— Start of WORKING DATA —
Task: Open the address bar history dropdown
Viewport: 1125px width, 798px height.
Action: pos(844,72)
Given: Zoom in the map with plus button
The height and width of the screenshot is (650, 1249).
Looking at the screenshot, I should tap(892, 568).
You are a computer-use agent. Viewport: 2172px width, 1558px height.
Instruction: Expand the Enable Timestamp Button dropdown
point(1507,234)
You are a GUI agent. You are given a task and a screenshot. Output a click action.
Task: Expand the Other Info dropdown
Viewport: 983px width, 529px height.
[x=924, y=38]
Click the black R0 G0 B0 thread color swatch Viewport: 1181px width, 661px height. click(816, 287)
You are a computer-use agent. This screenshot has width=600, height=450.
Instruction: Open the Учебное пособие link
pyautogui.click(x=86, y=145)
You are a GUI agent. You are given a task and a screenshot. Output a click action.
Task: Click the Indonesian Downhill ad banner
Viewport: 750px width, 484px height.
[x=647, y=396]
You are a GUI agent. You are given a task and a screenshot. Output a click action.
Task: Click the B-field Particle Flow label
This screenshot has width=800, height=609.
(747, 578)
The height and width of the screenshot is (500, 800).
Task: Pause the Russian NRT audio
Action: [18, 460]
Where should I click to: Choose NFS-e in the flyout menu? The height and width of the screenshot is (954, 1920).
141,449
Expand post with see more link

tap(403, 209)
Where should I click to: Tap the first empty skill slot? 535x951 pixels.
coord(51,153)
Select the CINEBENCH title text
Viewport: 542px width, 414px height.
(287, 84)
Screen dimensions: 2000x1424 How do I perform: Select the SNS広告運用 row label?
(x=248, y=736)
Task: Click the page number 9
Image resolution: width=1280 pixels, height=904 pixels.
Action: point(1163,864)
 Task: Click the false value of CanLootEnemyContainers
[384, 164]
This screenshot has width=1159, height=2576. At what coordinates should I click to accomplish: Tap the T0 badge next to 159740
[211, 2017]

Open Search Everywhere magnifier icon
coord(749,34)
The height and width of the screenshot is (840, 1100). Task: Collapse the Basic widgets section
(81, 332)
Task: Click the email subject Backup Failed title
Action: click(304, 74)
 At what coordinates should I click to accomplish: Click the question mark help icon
— End of WORKING DATA —
◆ AIM OF THE TASK
Copy out the part of the records that opens with the line containing "Screen dimensions: 2000x1424" and closes at the end of the records, including both ends.

◆ OUTPUT FOR THIS EXERCISE
Screen dimensions: 2000x1424 How do I perform: Select the SNS広告運用 row label?
(x=248, y=736)
Task: Click the page number 9
Image resolution: width=1280 pixels, height=904 pixels.
Action: point(1163,864)
 Task: Click the false value of CanLootEnemyContainers
[384, 164]
This screenshot has width=1159, height=2576. At what coordinates should I click to accomplish: Tap the T0 badge next to 159740
[211, 2017]

Open Search Everywhere magnifier icon
coord(749,34)
The height and width of the screenshot is (840, 1100). Task: Collapse the Basic widgets section
(81, 332)
Task: Click the email subject Backup Failed title
Action: click(304, 74)
 At what coordinates should I click to accomplish: Click the question mark help icon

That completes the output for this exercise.